WJDM
- Mineola, New York; United States;
- Broadcast area: New York metropolitan area
- Frequency: 1530 kHz
- Branding: Radio Cantico Nuevo

Programming
- Language: Spanish
- Format: Christian radio

Ownership
- Owner: Cantico Nuevo Ministry, Inc.
- Sister stations: WNYG

History
- First air date: November 17, 1948
- Former call signs: WKBS (1946–1956); WKIT (1956–1959); WFYI (1959–1965); WTHE (1965–2021);
- Former frequencies: 1520 kHz (1946–2023)

Technical information
- Licensing authority: FCC
- Facility ID: 68957
- Class: D
- Power: 10,000 watts (daytime); 500 watts (critical hours);
- Transmitter coordinates: 40°41′6.4″N 73°36′34.5″W﻿ / ﻿40.685111°N 73.609583°W
- Translators: 97.5 MHz W248CG (Jersey City, New Jersey); 101.5 MHz W268AN (Plainview); 107.9 MHz W300EI (New York City);

Links
- Public license information: Public file; LMS;
- Webcast: Listen live
- Website: radiocanticonuevo.com

= WJDM =

WJDM (1530 AM; Radio Cantico Nuevo) is a radio station licensed to Mineola, New York, broadcasting a Spanish language Christian radio format. The station is owned by Cantico Nuevo Ministry, Inc.

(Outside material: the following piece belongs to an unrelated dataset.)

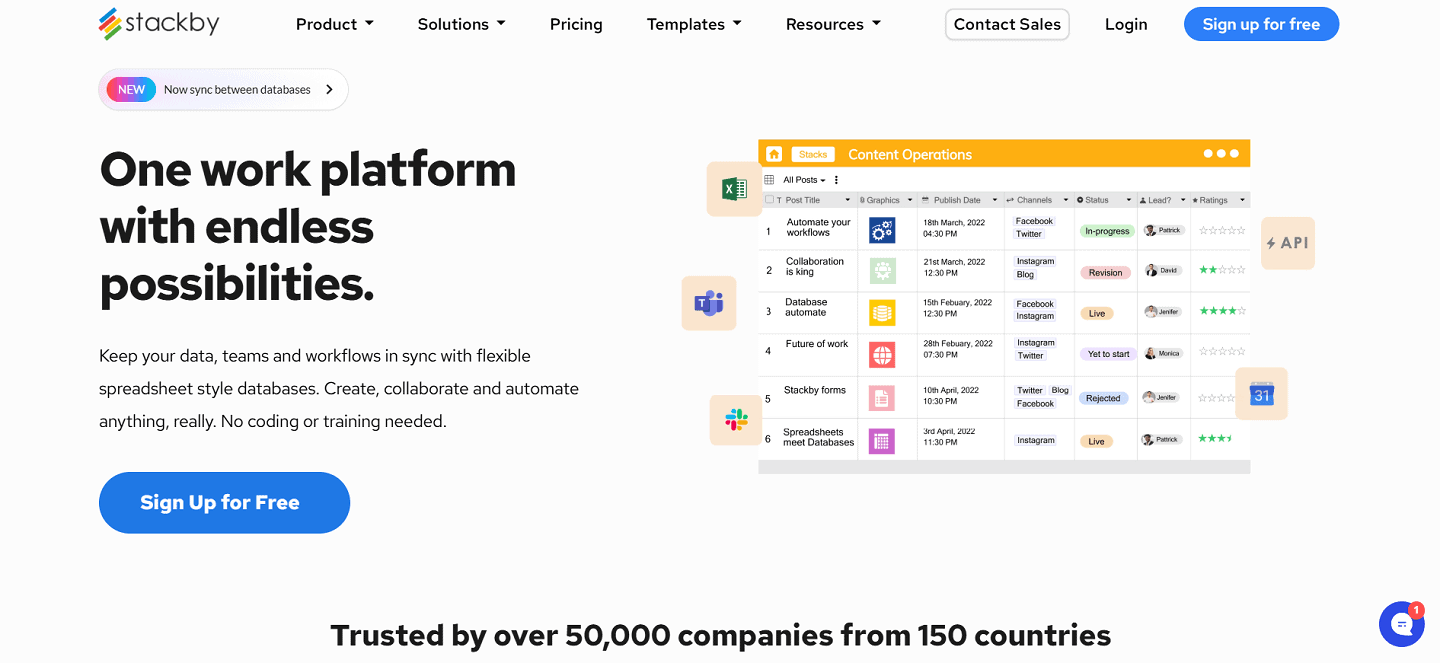Click the first empty star in row 1 Ratings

WJDM broadcasts during daytime hours only, from local sunrise to sunset to protect WCKY in Cincinnati, a clear-channel station on the same frequency that can be heard in the New York City area after dark.

The station, which was previously WTHE on 1520 AM, went silent on January 25, 2018, after being evicted from their transmitter site. It resumed broadcasting on January 15, 2019, to keep the station's license from being cancelled and the call letters deleted by the FCC.

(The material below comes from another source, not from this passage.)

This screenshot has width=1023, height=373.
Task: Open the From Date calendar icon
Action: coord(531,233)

In February 2019, Cantico Nuevo Ministry filed a $200,000 deal to purchase WTHE from Universal Broadcasting of New York. The purchase was consummated on November 14, 2019, at a price of $200,000.

The call letters were changed to WJDM from WTHE on May 27, 2021. The WJDM call letters had previously belonged to another Cantico Nuevo station, also on 1530 AM in Elizabeth, New Jersey, which had its license cancelled in 2020.

In June 2023 WJDM moved from 1520 AM to 1530 AM and increased its power from 1000 to 10000 watts thereby providing a stronger signal especially over New York City and portions of northern New Jersey.